TEXT ANALYSIS OF THE MAGNUS ARCHIVES

For this project, I will be comparing different seasons of a podcast called The Magnus Archives (TMA) using Voyant Tool and AntConc. For a bit of context The Magnus Archives is a horror podcast about what are seemingly indescribable horrors, the central gimmick of the podcast is that it features "statements" by characters about their experiences with these supernatural entities. As the podcast progresses it becomes more plot-driven and focuses less on single-use statements, however they remain present throughout the entire series. As such, I thought that it would be interesting to analyze the series, season by season, to see what in total 672,146 total words were analyzed, with 20,377 different words in total. Two important things to note before beginning are that, a.) the transcriptions are done by multiple people with different styles, and as such the same actions are phrased differently from transcript to transcript, and b.) the main character and the main writer both have the same name (Jonathan Sims), if I am referring to the writer it will be denoted by an (RQ)

transcription screenshot showing one transcriber using [click] transcription screenshot showing one transcriber using [tape clicks off]

ANTCONC

Starting off by analyzing all 200 transcripts using 3-gram phrases we can get a decent idea of the vibe of the podcast. Coming in strong with the phrase "i don t" used 1437 times and "don t know" used 725 times, along with other phrases communicating uncertainty, it becomes clear that this is a horror podcast emphasizing the unknown.

AntConc result showing a list of 3 gram phrases

Investigating further through viewing the ngrams in context we see a lot of I don't know, think, want, or remember.

Looking at each season individually we see a lot of the same words reoccurring in the top 15, however, their placements vary from season to season. I was surprised by the lack of prominence of sound cue words, such as [tape clicks on] or [click][click] Archivist, as those occur in almost every episode and yet only show up in the top 15 3 times, and each time they do not place very high.
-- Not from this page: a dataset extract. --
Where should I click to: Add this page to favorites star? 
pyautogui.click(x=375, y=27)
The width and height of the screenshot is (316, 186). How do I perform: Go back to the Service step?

3 gram frequency for 5 seasons of TMA

Season 1

Looking at the top 15 3-grams in season 1 we can see a lot of words related to descriptions, or in some cases the lack thereof. In season 1, everything is foreign, the head archivist knows nothing and does not believe any of the statements have any true merit. To keep this veil of disbelief up it is important that the statements, especially the earlier ones, have gaps and uncertainties. By looking at the phrases "don't know" and "i didn't" we can see a difference in how they are used. "don't know" is usually used to convey the unknown, whereas "i didn't" tends to convey disbelief. A minor difference, but still worth noting.

transcription screenshot showing one transcriber using [click] transcription screenshot showing one transcriber using [tape clicks off]

Most of this season (and a large part of the next) is of the same structure, and as such there is not a ton happening in the data besides offering a look into Jonathan Sims(RQ) writing style.

Season 2

Season 2's structure is very similar to season 1's, with one addition, the Archivist is now extremely paranoid and adds an extra "supplemental" recording onto the main statements. There are also more non-statement character interactions in comparison to season 1, but they are still relatively uncommon. This is relevant to the data as the 3-gram "click click archivist" showed up in only this season's top 15.

KWIC view of the phrase click click archivist
KWIC view of the phrase "click click archivist"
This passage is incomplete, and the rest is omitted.